▸ Work item
Beginning with the line that includes "You are a GUI" and ending with the last line of the listing below, write out each line exactly, with no other output.

▸ Data for this task
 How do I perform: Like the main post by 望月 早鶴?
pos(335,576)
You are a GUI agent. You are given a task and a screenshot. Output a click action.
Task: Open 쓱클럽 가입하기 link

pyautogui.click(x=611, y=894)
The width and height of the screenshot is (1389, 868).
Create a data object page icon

▸ Exercise output
You are a GUI agent. You are given a task and a screenshot. Output a click action.
Task: Open 쓱클럽 가입하기 link

pyautogui.click(x=611, y=894)
The width and height of the screenshot is (1389, 868).
Create a data object page icon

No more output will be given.